Sets which versions of Node.js and other commands this package/app work on

Example:

```json
"engines": {
  "node": ">= 6.0.0",
  "npm": ">= 3.0.0",
  "yarn": "^0.13.0"
}
```

### browserslist

Is used to tell which browsers (and their versions) you want to support. It's referenced by Babel, Autoprefixer, and other tools, to only add the polyfills and fallbacks needed to the browsers you target.

Example:

```json
"browserslist": [
  "> 1%",
  "last 2 versions",
  "not ie <= 8"
]
```

This configuration means you want to support the last 2 major versions of all browsers with at least 1% of usage (from the [CanIUse.com](https://caniuse.com) stats), except IE8 and lower.

([see more](https://www.npmjs.com/package/browserslist))

### Command-specific properties

The `package.json` file can also host command-specific configuration, for example for Babel, [ESLint](https://flaviocopes.com/eslint/), and more.

Each has a specific property, like `eslintConfig`, `babel` and others.

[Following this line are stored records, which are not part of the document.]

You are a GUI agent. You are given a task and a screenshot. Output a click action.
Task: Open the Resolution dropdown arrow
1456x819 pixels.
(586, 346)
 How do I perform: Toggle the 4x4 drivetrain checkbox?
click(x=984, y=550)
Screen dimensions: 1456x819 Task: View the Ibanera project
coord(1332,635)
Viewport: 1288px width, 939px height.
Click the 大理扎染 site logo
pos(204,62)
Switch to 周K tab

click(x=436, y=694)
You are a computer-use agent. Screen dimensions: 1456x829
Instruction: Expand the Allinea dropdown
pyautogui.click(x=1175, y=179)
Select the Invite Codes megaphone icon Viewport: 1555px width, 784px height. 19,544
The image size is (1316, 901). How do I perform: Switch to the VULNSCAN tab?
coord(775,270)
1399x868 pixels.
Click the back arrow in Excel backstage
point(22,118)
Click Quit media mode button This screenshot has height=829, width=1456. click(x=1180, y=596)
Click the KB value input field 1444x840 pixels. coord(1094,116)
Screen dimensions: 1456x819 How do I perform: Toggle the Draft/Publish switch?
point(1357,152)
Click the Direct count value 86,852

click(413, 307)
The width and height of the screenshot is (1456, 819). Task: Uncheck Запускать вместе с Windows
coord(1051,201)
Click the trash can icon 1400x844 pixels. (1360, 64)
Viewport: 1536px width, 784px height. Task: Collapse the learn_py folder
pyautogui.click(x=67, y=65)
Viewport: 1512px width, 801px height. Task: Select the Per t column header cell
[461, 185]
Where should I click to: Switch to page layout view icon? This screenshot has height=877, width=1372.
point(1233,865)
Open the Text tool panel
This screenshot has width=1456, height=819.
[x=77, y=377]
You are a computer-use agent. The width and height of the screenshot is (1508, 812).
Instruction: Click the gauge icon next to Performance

Those are command-specific, and you can find how to use those in the respective command/project documentation.

## Package versions

You have seen in the description above version numbers like these: `~3.0.0` or `^0.13.0`. What do they mean, and which other version specifiers can you use?

That symbol specifies which updates you package accepts, from that dependency.

Given that using semver (semantic versioning) all versions have 3 digits, the first being the major release, the second the minor release and the third is the patch release, you have these rules:

- `~`: if you write `~0.13.0`, you want to only update patch releases: `0.13.1` is ok, but `0.14.0` is not.
- `^`: if you write `^0.13.0`, you want to update patch and minor releases: `0.13.1`, `0.14.0` and so on.
- `*`: if you write `*`, that means you accept all updates, including major version upgrades.
- `>`: you accept any version higher than the one you specify
- `>=`: you accept any version equal to or higher than the one you specify
- `<=`: you accept any version equal or lower to the one you specify
- `<`: you accept any version lower to the one you specify

There are other rules, too:

- no symbol: you accept only that specific version you specify
- `latest`: you want to use the latest version available

and you can combine most of the above in ranges, like this: `1.0.0 || >=1.1.0 <1.2.0`, to either use 1.0.0 or one release from 1.1.0 up, but lower than 1.2.0.